# [EXERCISE DIRECTIONS]
Set down, please, the line that contains "Cookie-instellingen (158, 2548)" and every line that follows it to the end of the records, exactly; do not include pictures.

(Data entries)
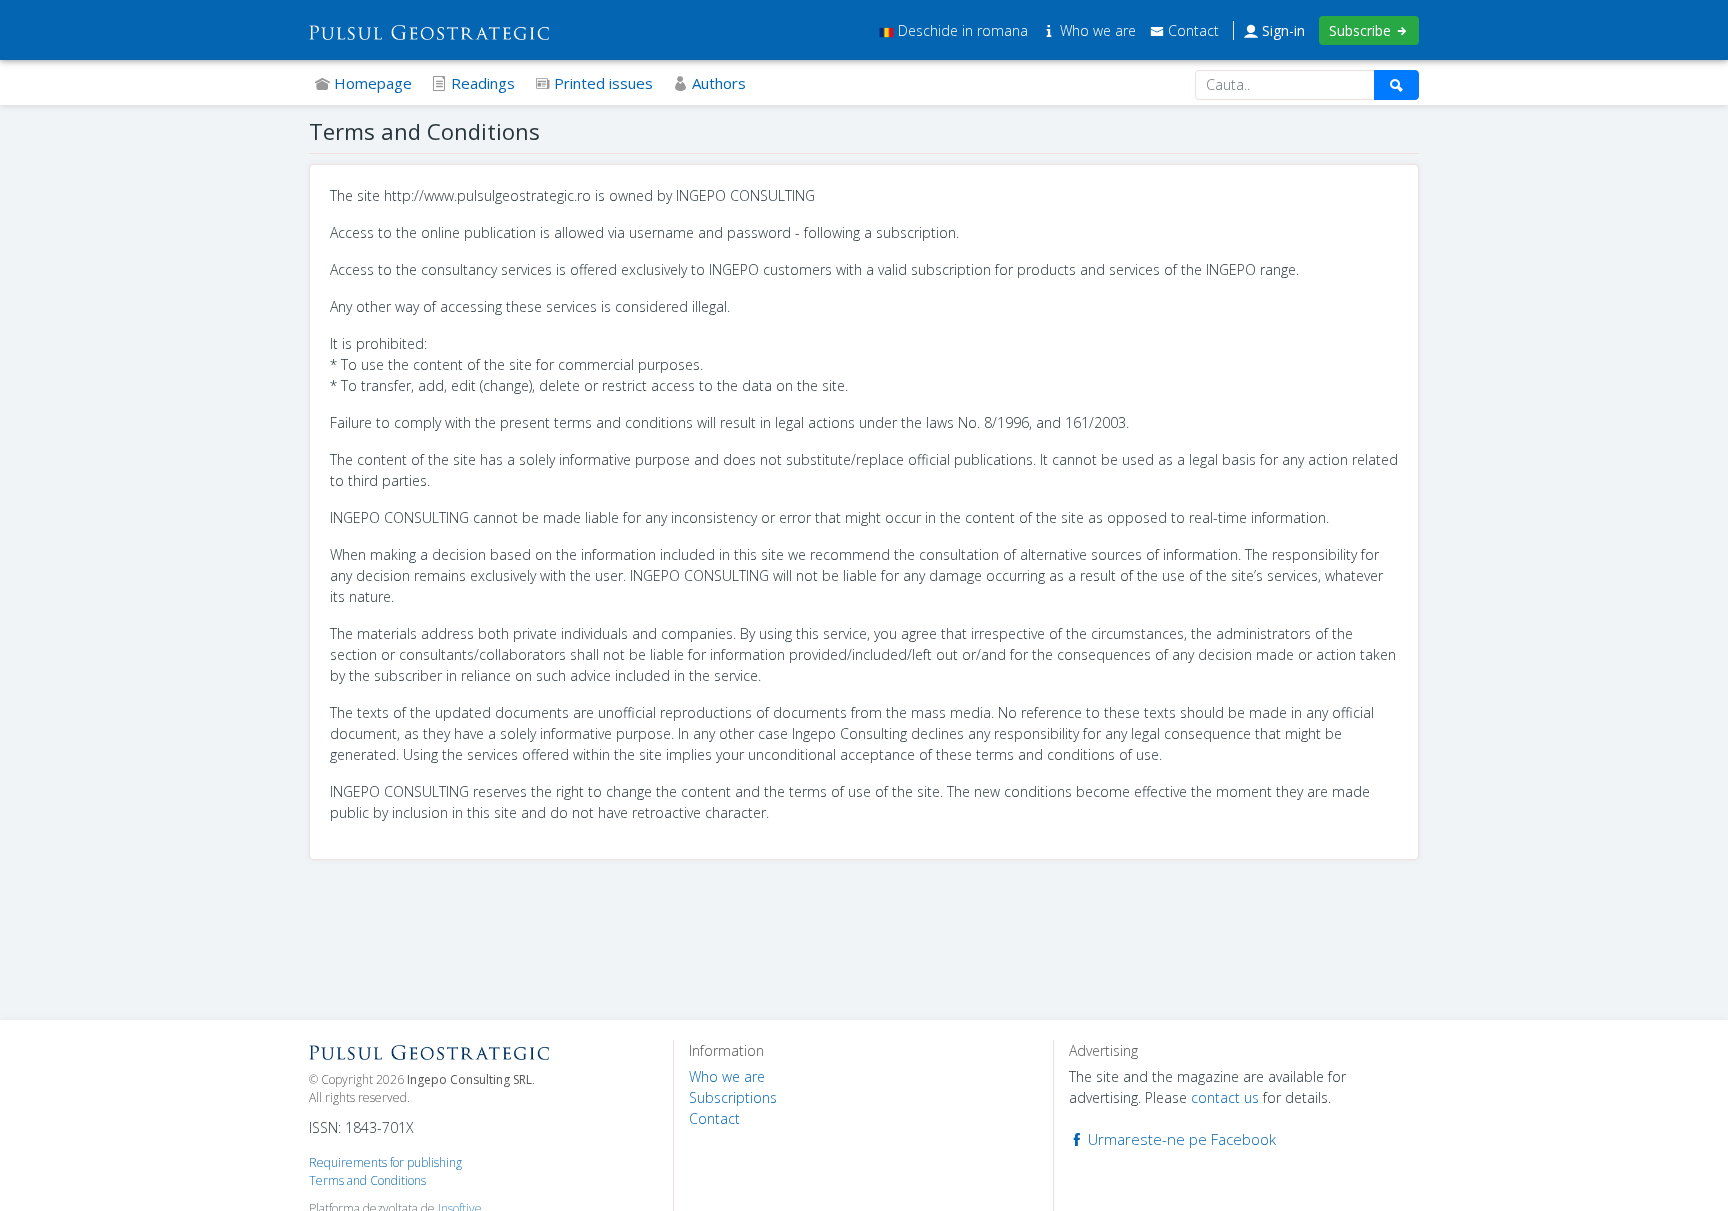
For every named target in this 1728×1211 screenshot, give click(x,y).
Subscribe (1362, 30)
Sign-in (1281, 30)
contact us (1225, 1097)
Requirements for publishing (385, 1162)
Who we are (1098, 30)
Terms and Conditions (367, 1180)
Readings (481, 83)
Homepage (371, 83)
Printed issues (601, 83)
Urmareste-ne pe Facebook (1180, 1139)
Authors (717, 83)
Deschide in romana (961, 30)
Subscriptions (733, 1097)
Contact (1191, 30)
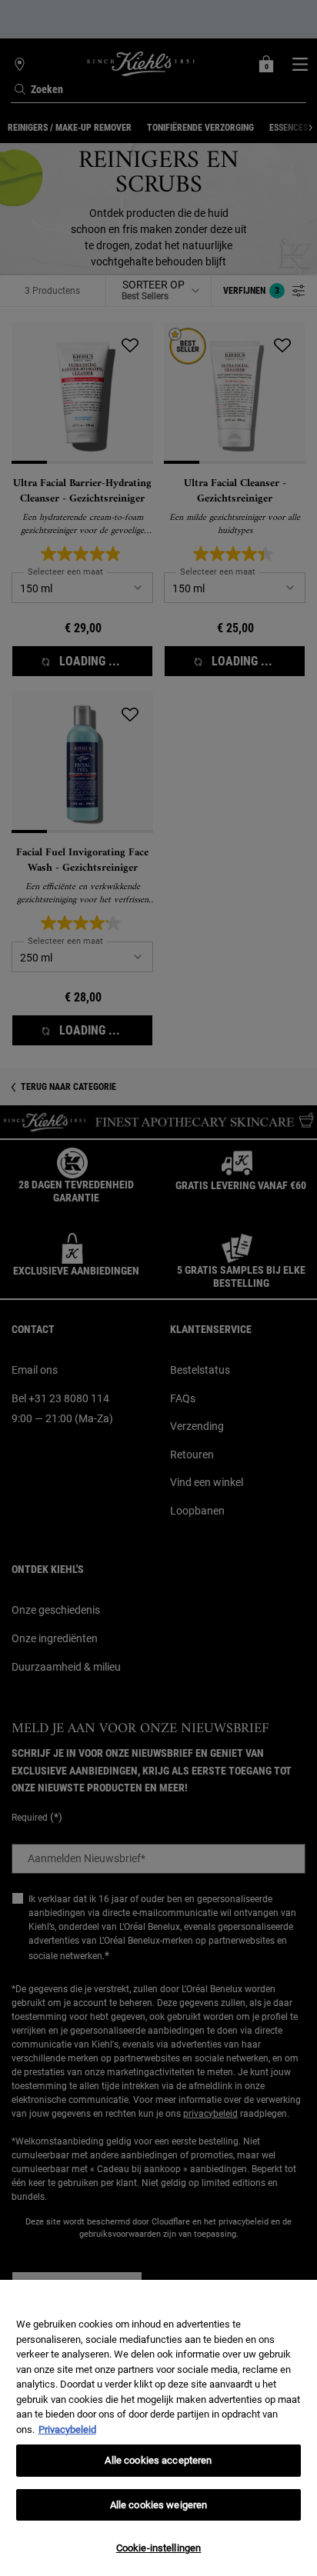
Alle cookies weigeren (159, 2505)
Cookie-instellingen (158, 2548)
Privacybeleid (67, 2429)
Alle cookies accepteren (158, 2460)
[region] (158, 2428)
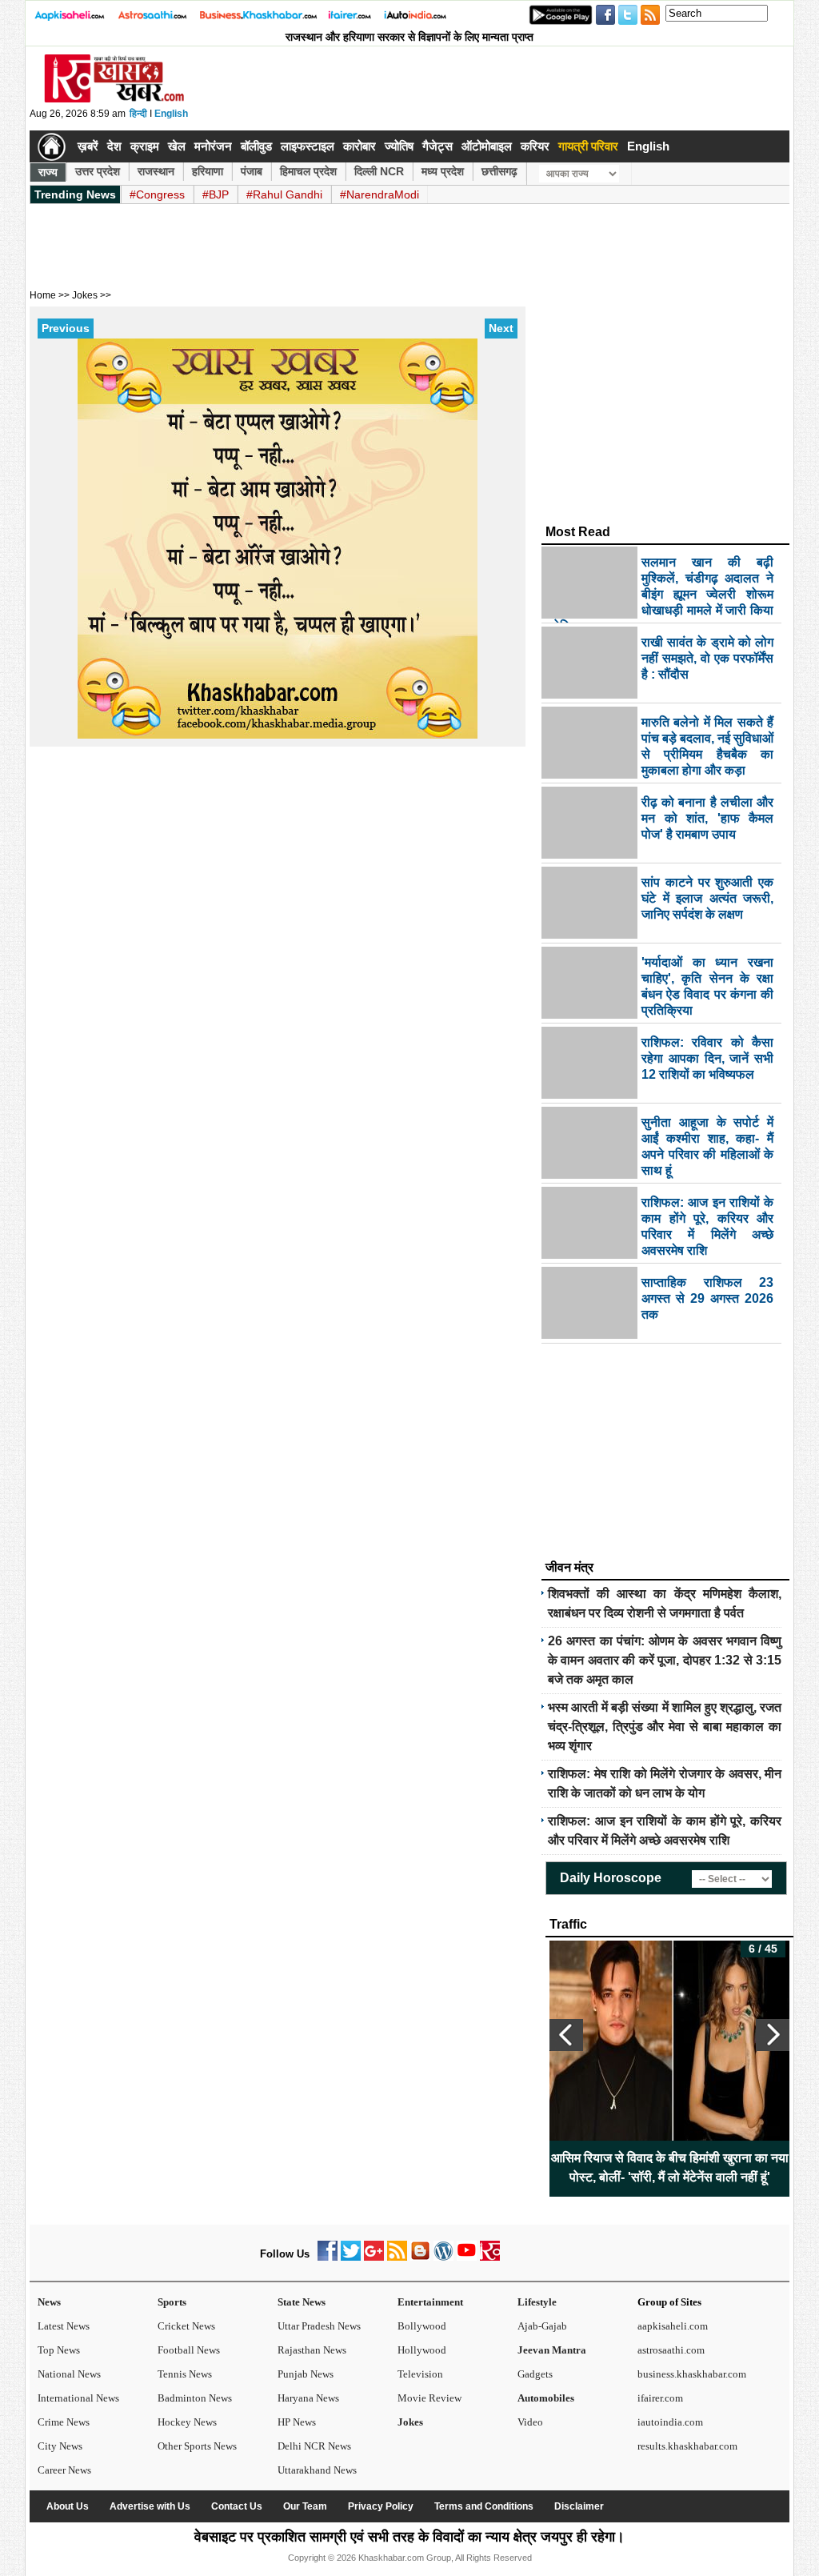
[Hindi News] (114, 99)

# [ANSWER SECTION]
Cookie-instellingen (158, 2548)
Privacybeleid (67, 2429)
Alle cookies accepteren (158, 2460)
[region] (158, 2428)
[Hindi News] (114, 99)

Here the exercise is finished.